*** Data for this exercise Section Begins ***
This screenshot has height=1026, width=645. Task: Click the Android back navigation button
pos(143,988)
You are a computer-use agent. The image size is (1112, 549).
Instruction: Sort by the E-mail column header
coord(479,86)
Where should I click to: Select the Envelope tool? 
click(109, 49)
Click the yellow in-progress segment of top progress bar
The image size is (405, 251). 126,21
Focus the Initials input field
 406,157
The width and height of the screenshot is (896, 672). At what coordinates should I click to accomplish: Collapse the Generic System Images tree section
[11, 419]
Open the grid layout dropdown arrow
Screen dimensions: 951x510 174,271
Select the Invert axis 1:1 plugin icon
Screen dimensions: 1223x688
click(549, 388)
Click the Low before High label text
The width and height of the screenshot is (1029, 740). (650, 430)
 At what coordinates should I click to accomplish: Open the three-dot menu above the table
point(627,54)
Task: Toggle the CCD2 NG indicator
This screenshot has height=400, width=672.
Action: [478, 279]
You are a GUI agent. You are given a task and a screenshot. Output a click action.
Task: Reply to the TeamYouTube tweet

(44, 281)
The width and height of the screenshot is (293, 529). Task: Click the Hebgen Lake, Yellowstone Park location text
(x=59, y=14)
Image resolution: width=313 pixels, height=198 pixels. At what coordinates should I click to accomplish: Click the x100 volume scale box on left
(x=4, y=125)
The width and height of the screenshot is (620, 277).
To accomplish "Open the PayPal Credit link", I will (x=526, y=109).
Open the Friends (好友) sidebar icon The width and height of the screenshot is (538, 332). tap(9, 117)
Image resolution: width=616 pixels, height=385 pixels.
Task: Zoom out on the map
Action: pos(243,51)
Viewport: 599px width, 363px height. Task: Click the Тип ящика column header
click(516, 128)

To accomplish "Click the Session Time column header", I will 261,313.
*** Data for this exercise Section Ends ***
* _Task description_
Return every line from the entries above that includes the word "agent".

* _Answer section_
You are a computer-use agent. The image size is (1112, 549).
You are a GUI agent. You are given a task and a screenshot. Output a click action.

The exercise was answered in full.